Analysing data of, e.g., gene-expression experiments, and modelling it via network-based approaches is one of the main data analysis tasks in modern science. A first step is to use the observation of correlation to infer the structure of the underlying network, for example in the context of the inverse Ising model. Although this is already a algorithmically hard problem, it becomes even more challenging, when one is even interested in causal relationships between the network entities. When just using correlations obtained from observational data, such causal relationships can only be resolved partially.
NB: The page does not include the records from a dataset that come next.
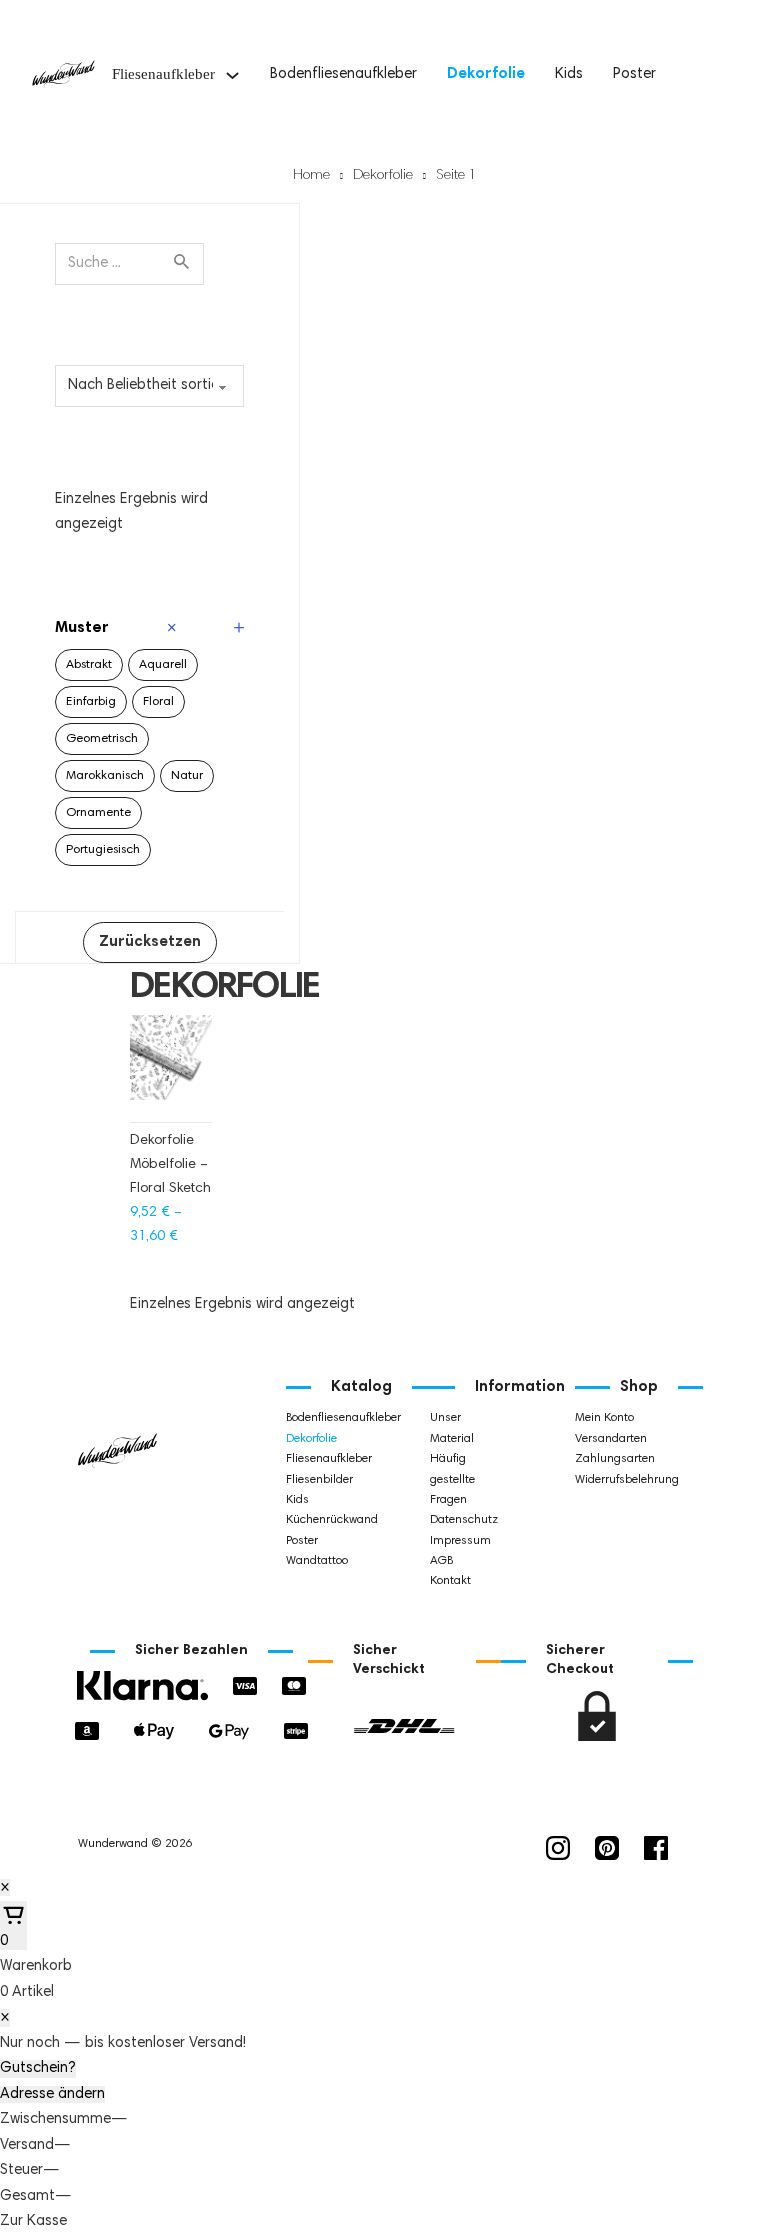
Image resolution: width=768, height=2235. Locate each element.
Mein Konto (604, 1418)
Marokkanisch (105, 776)
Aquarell (163, 665)
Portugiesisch (103, 850)
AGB (441, 1561)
One way out is to include interventions to the system, e.g., by knocking out genes when studying gene expression. This allows, in principle, to get a grip on the causal structure of a system. Here, we model the data using Gaussian Bayesian networks defined on directed acyclic graphs (DAGs). By applying an approach which allows for multiple interventions in each single experiment and which takes large-scale interaction effects into account by calculating joint maximum likelihoods (MLs) for rather large (sub) networks, causal relationships can be detected, in principle, with high accuracy. The algorithm which achieves this needs on top of the ML calculation to sample different causal orderings, which induce different DAGs. We present a new Monte Carlo approach to sample orderings, which is based on approximating the full ML by probabilities of orderings of triplets. We show that this approximation is rather good and efficient. This allows us to study the quality of the causality detection as a function of the fraction of interventional experiments. We observe a (information) phase transition between phases where the causal structure cannot be detected and where it can be detected. The transition point occurs roughly where only one intervention per network node is necessary.